My mom passed away on September 24. She fought a hard battle with pulmonary fibrosis, faithfully administering breathing treatments, exercising as much as she could manage, following doctors’ orders to a “T”. She was on home oxygen for about two years, which didn’t hold her back initially; but as her needs for oxygen increased, she became increasingly less mobile. Our last big event we celebrated together was my mom and dad’s 59th anniversary, which we’d planned to have at her favorite restaurant, but ended up cooking in her kitchen.
My mom was a craft-loving, animal-loving gardener who shared her talents and creativity with her granddaughters from the very beginning of their lives. Mom put together tea parties, picnics and outings to farms, gardens, ceramic-painting places for all 5 of my daughters. Mom and I made applesauce with the girls in the fall, and she made candy and chocolate-covered pretzels with them at Christmastime. She and my dad had the girls over for overnights, bubble baths, and everyone remembered the whole lot of them (there were never more than 3 kids there at one time) watching movies in my parents’ king-sized bed together. Mom collected long dresses, costumes and hats from garage sales for the girls to play dress-ups with at her house, which they did up until they were probably 10 years old. She loved the girls this way, and they got to know Mom in a way many kids never can know their grandparents these days.

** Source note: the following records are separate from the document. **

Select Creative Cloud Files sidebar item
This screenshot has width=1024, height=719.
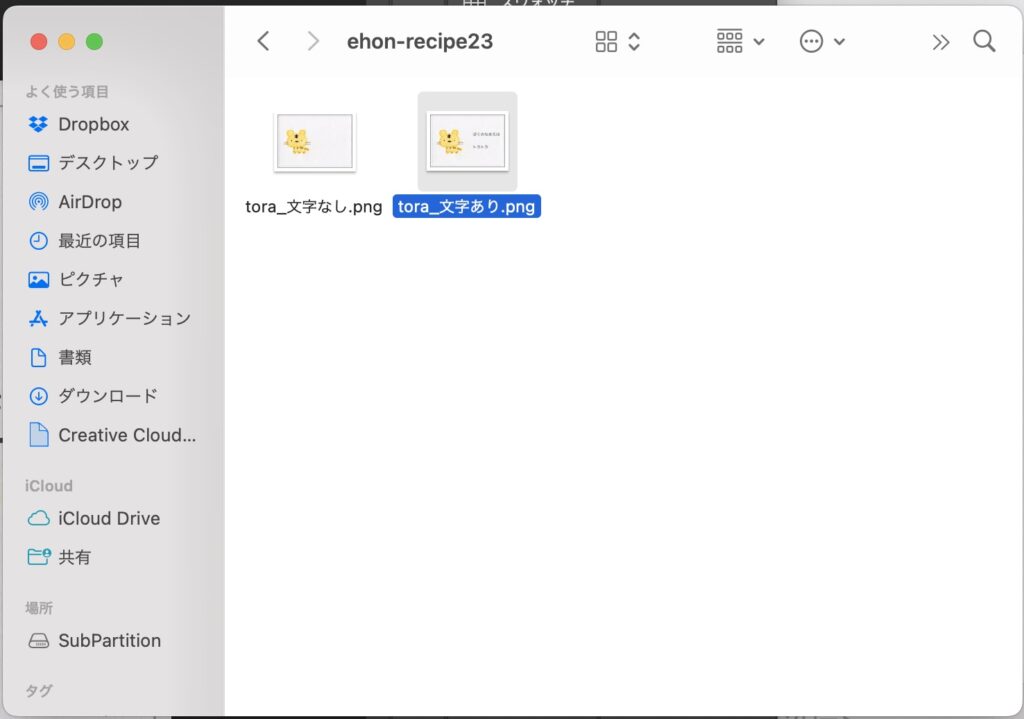[x=126, y=435]
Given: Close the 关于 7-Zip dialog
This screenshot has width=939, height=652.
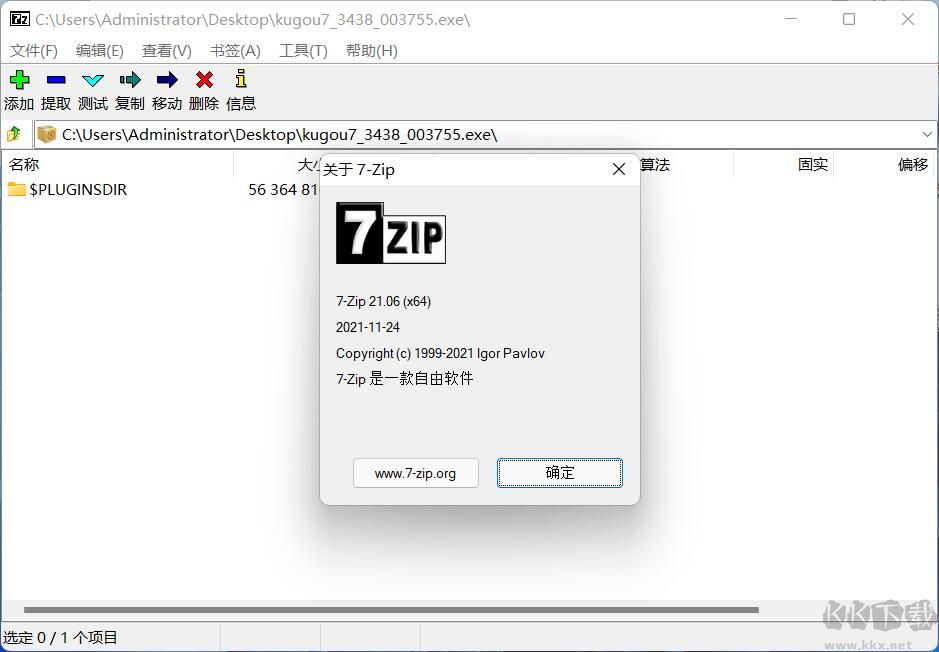Looking at the screenshot, I should coord(618,169).
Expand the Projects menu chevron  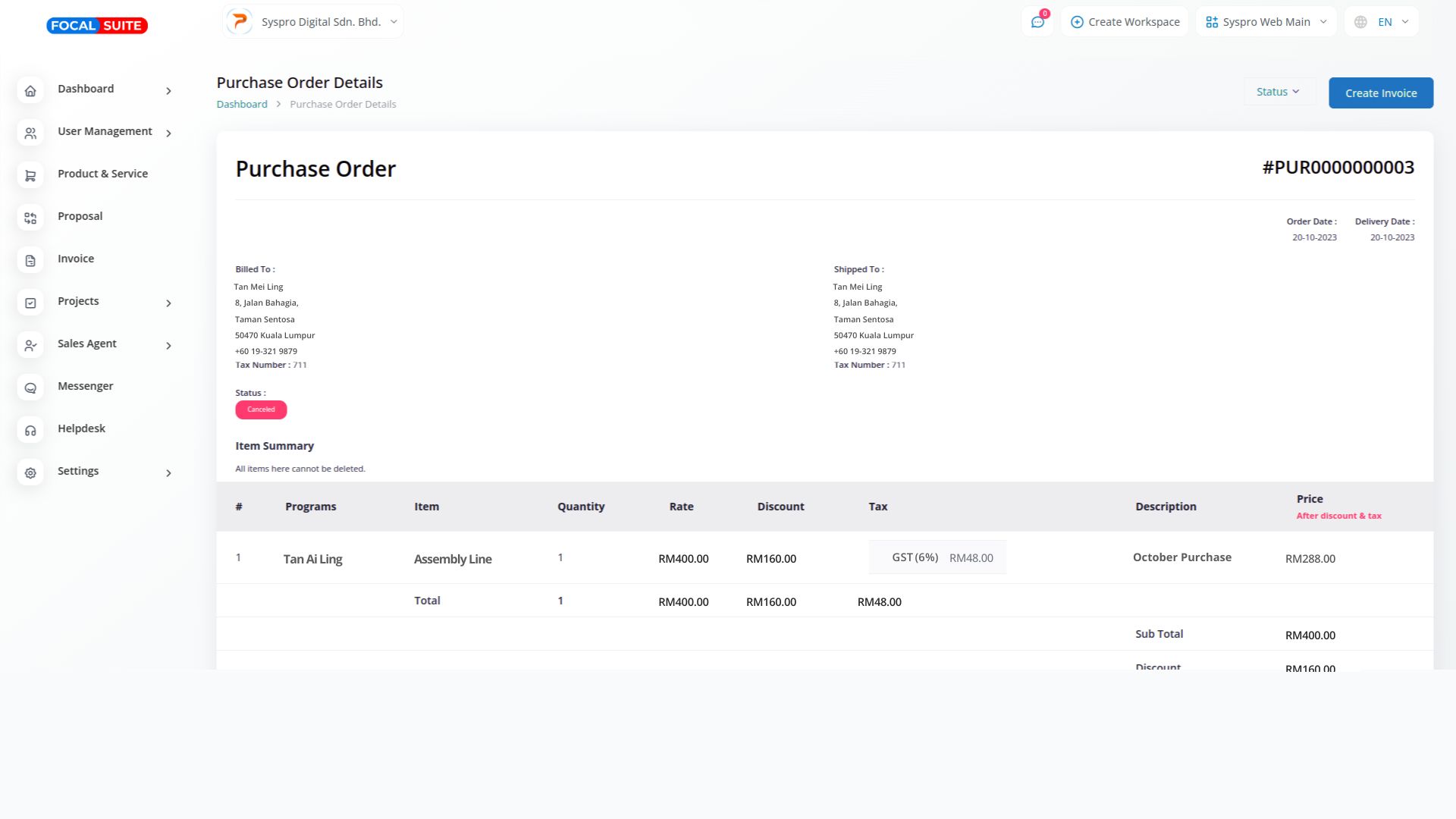click(168, 303)
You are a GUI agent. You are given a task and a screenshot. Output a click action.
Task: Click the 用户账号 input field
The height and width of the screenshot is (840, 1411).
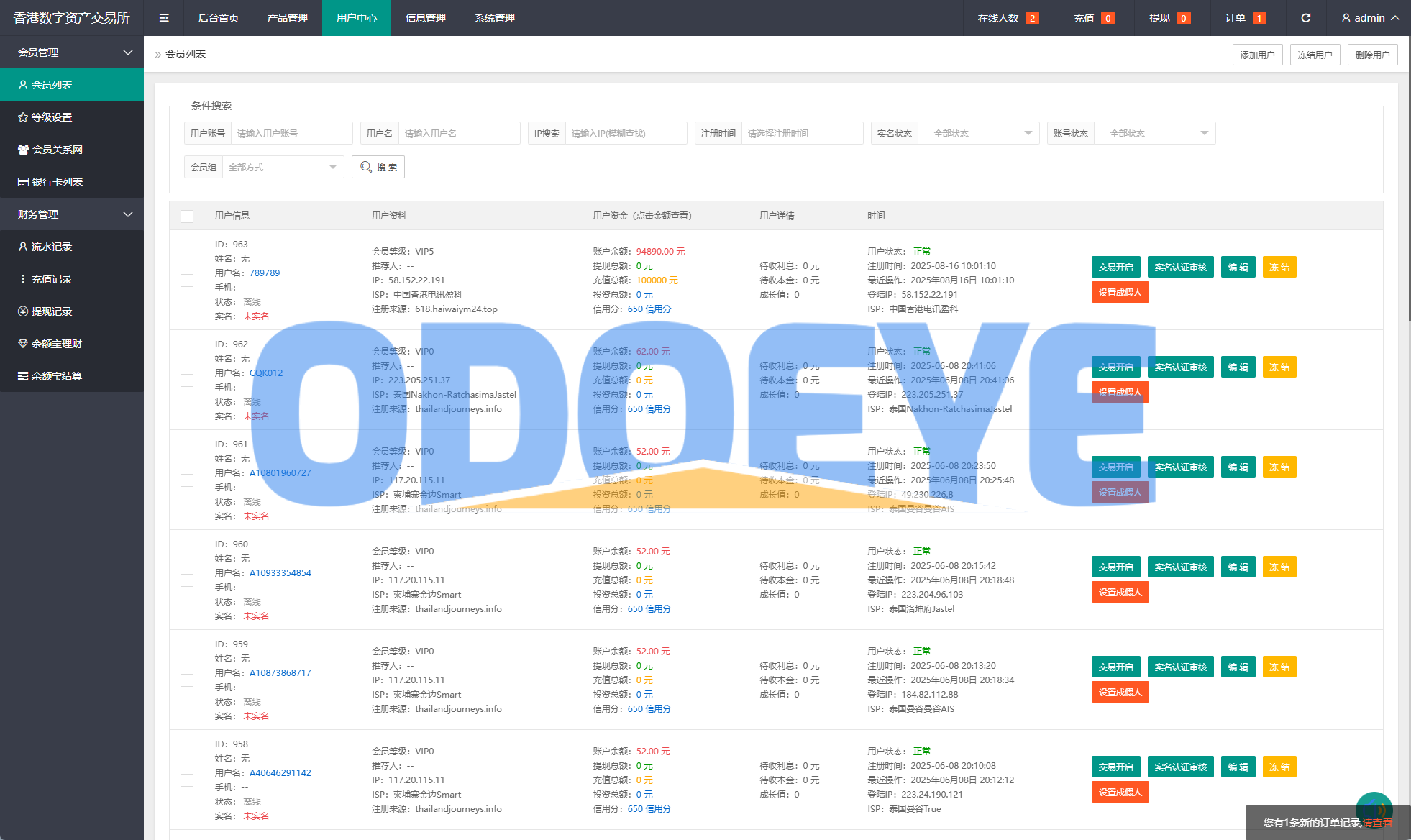click(291, 133)
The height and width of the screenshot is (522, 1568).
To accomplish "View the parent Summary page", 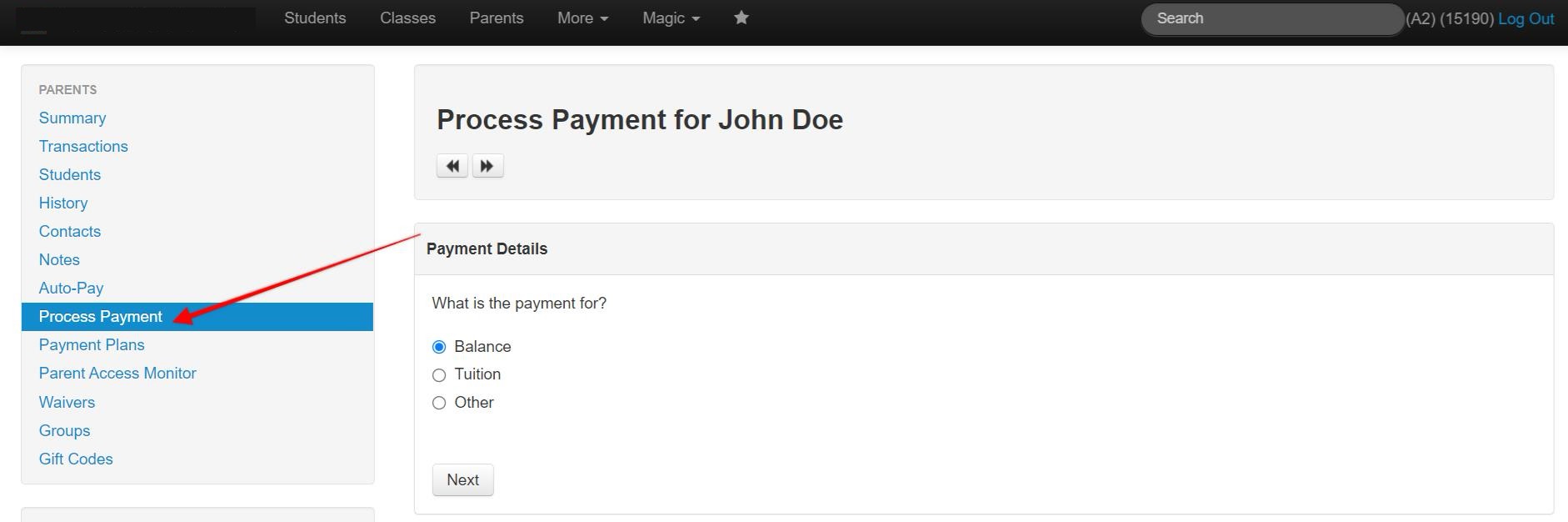I will (x=72, y=118).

Mom died after having said goodbye to everyone in our family, even my daughter Elena who Skyped in from Thailand. She gave her sweet good wishes to our daughter Caroline and her fiancé Jack, who drove in from Michigan where they are both seniors in college. Our daughter Sally, who we named for my mother, was there, along with our youngest two. Sally’s fiancé Zac phoned Mom from Washington DC while she was still alert. My dad, brother, sister-in-law and my sister, along with me and my husband (who loved her like a son) were all with her in her last hours, and we all were able to love on her, pray with her, stroke her back, and tell her how much we loved her and would miss her. I told her we’d be together again, and I look forward to that.
After she passed away, I frantically searched my files for a photograph of my mom that she would approve of. She didn’t like her photograph taken, and would turn her head to the side for some reason I never investigated. In the last year, with her constantly and urgently tethered to the oxygen machine, the nasal cannula was always present under her nose and wrapped around her ears.
I found this photograph of Mom I had taken on Mother’s Day, 2011, a time she could safely and briefly remove the cannula. I made her look at me without turning her head. I was across the table from her, and this is how I will remember my mom in the end. She loved to “gab” as she called it, hearing about what everyone was doing and saying, and where they were going. This is Mom, across the table from me (or any of her family or friends), enjoying one of many, many conversations we had together over the last many years.
Mom, I loved you. And I will miss you very, very much.